* What is needed: Through the last line of the entries, please copy every line exactly, starting with the one that contains "The height and".

* Provided entries:
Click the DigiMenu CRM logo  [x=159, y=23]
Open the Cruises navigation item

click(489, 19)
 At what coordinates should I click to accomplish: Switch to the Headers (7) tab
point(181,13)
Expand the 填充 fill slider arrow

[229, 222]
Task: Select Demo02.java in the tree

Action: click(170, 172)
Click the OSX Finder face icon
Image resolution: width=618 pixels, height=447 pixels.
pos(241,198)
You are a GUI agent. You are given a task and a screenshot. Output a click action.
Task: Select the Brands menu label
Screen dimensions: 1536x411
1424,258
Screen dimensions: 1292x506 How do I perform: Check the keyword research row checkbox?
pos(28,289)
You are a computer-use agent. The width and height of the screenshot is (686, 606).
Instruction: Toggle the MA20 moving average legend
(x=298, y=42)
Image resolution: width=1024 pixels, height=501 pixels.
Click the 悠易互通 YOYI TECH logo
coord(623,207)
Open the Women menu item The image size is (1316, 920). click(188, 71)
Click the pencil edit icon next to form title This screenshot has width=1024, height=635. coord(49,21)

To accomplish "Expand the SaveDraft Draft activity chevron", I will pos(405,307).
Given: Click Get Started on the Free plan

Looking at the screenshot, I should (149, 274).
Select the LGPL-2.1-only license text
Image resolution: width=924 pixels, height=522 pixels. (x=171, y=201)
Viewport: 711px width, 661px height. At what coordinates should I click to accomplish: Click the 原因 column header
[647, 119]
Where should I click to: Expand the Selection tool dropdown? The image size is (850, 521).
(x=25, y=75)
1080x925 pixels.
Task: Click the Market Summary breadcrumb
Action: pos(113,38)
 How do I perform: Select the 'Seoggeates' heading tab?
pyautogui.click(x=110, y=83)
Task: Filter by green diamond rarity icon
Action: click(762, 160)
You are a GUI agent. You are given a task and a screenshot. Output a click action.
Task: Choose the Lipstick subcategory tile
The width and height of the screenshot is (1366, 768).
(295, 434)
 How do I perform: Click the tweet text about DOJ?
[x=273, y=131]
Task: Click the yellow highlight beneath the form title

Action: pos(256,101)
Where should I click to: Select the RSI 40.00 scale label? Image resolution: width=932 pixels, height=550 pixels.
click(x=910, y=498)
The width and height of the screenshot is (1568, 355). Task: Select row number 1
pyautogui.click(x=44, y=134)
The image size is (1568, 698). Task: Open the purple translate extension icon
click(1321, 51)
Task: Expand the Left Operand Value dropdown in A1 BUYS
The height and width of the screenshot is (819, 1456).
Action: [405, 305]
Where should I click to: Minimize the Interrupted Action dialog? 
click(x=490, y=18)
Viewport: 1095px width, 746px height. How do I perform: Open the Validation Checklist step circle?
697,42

* Exercise output:
The height and width of the screenshot is (819, 1456).
Action: [405, 305]
Where should I click to: Minimize the Interrupted Action dialog? 
click(x=490, y=18)
Viewport: 1095px width, 746px height. How do I perform: Open the Validation Checklist step circle?
697,42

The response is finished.